According to the researcher, it was experimentally established that Riboplatin is capable of accumulating 13 times more efficiently in cells compared to free cisplatin. This means that at similar dosages Riboplatin has a higher antitumor activity.

In photodynamic therapy (PDT), molecules of photosensitizers that are not toxic in the absence of radiation, under the influence of light in the visible region, transmit the energy of light quanta to oxygen existing in the bloodstream, converting it into an active form and highly active oxygen-containing radicals that destroy cancer cells. One of the key limitations of the use of PTC is its low efficiency in conditions of lack of oxygen. For example, in hypoxic conditions characteristic of tumors, where the content is significantly reduced, photodynamic therapy is ineffective. Therefore, the combination of a controlled-release prodrug Pt (IV) and a photodynamic therapy agent in one molecule represents a modern approach.

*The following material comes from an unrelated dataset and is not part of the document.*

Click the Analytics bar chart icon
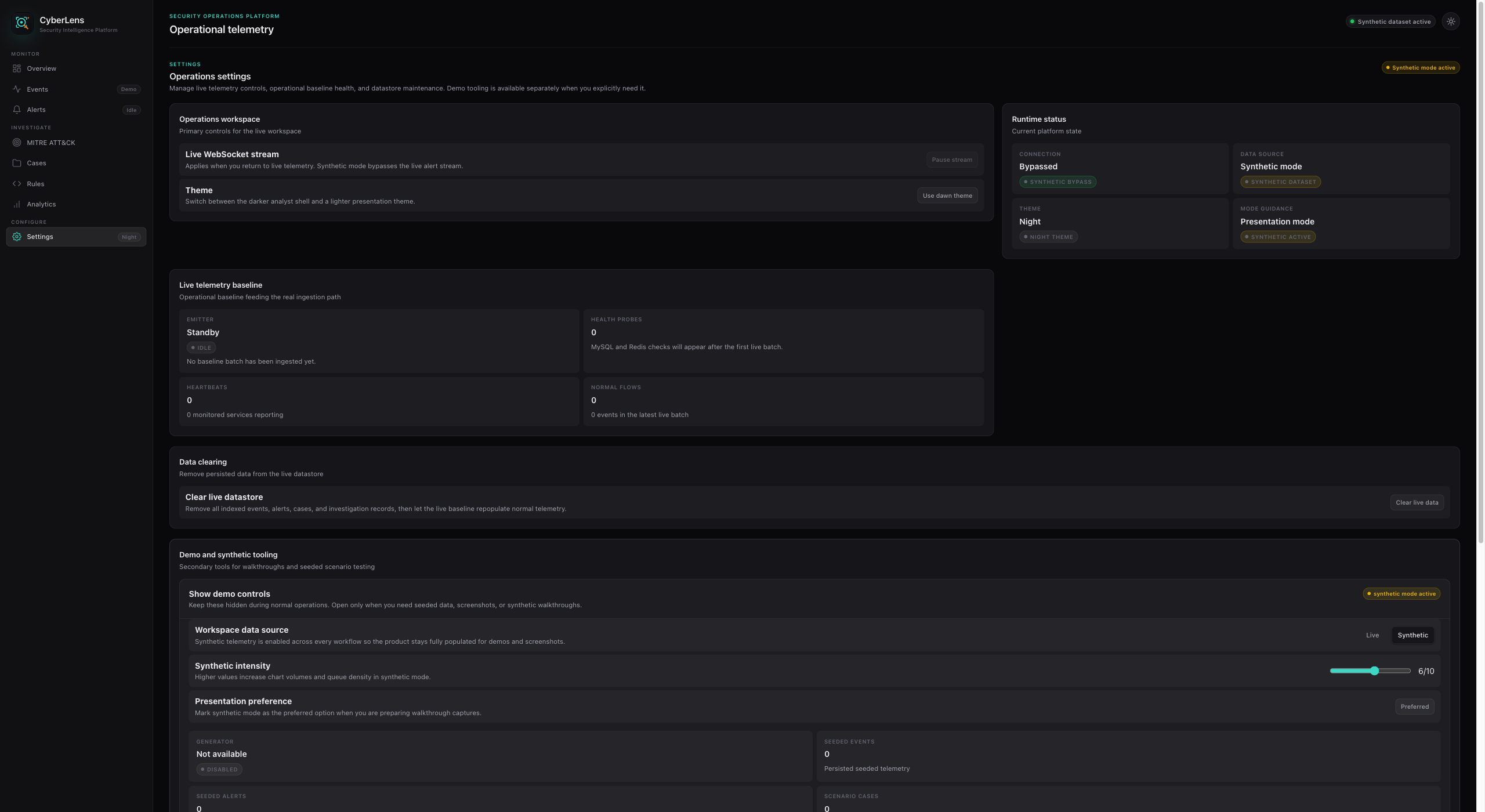Image resolution: width=1485 pixels, height=812 pixels. tap(17, 204)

To overcome the limitations of photodynamic therapy, we have proposed the compound Pt (IV), which contains a cytotoxic fragment of cisplatin, as well as an agent of photodynamic therapy. Thus, under aerobic conditions, the molecule we developed will work as a double-acting agent, and in hypoxia, in case of lack of oxygen, it will retain the ability to release the chemotherapeutic agent cisplatin under the action of visible light. noted Daniil Spector, co-author of the study, engineer of the research laboratory of biophysics NUST MISIS

Riboplatin

Scientists used tetraacetyl riboflavin (TRAP) as a photosensitizer. Riboflavin is vitamin B. In various cancers, it is taken up particularly actively, so TARF-based conjugates are widely used to enhance drug functionality and to target cancer cells. Also, TARF is able to form reactive oxygen species when irradiated with light, which causes its antitumor, antibacterial, antiviral properties and its prospects as a means of photodynamic therapy.

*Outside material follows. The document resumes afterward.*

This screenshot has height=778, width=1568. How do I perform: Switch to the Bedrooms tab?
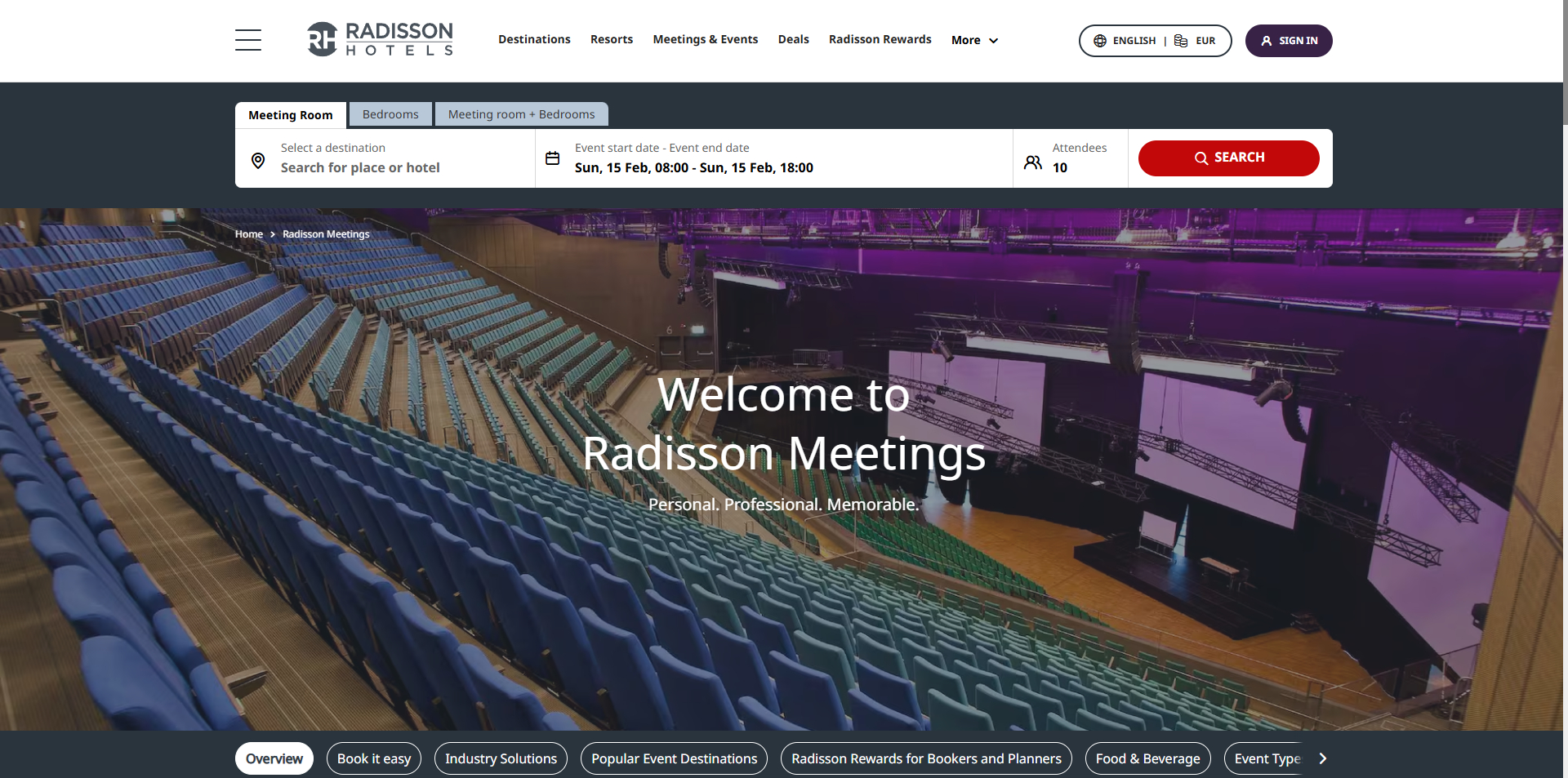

We have already received repeated confirmation of photoactivated release of the antitumor drug cisplatin Pt (II) from the prodrug Pt (IV), both "in tubes" and within the adenocarcinoma living tumor model. It has been found that riboplatin actually releases cisplatin by the action of blue light, and the release rate can be controlled by the radiation dose. stated Olga Krasnovskaya

According to the scientists, this appears to confirm the simultaneous photoactivated release of the anticancer drug cisplatin Pt (II) and oxygen compounds from a dual-acting prodrug observed in real time inside a living tumor model. Similar prodrugs, which are a combination of a photopolymer, and a cytotoxic platinum agent, have previously been represented by scientists from Italy and China. However, thanks to the presence of equipment, and the ability to observe the process of photoactivation of the drug inside the living system in real time, provided the scientific group with results that were evaluated in the scientific community.

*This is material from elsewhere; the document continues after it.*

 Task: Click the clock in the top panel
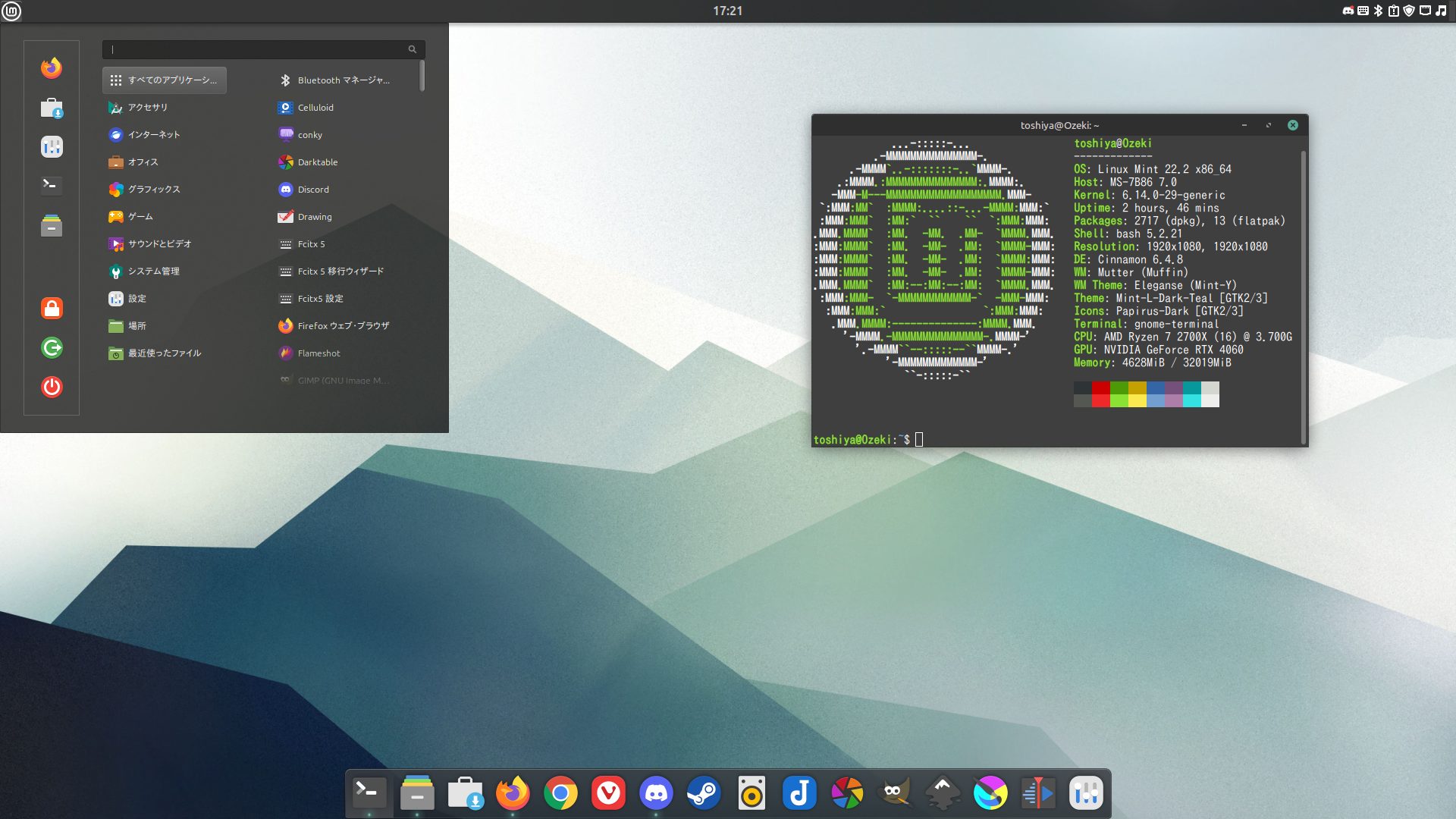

In my study, my colleagues and I applied an electrochemical method to detect cisplatin inside 3D tumor models - spheroids that were previously irradiated with visible light. With the help of a nanoscale sensor, we were able to penetrate different levels inside the spheroid and show that the drug we developed not only accumulates well at the depth of the tumor model, but also responds to radiation in the depth of the spheroid. We were able to detect in real time the release of a cytotoxic agent from a prodrug within a living system. told Alexander Vaneev, engineer of the research laboratory of biophysics NUST MISIS

In further studies, the scientists plan to study the developed drug in animals, as well as continue to search for effective photosensitizers for the controlled photoactivation of Pt (IV) prodrugs. The project was supported by the Russian Science Foundation (No. 22-15-00182).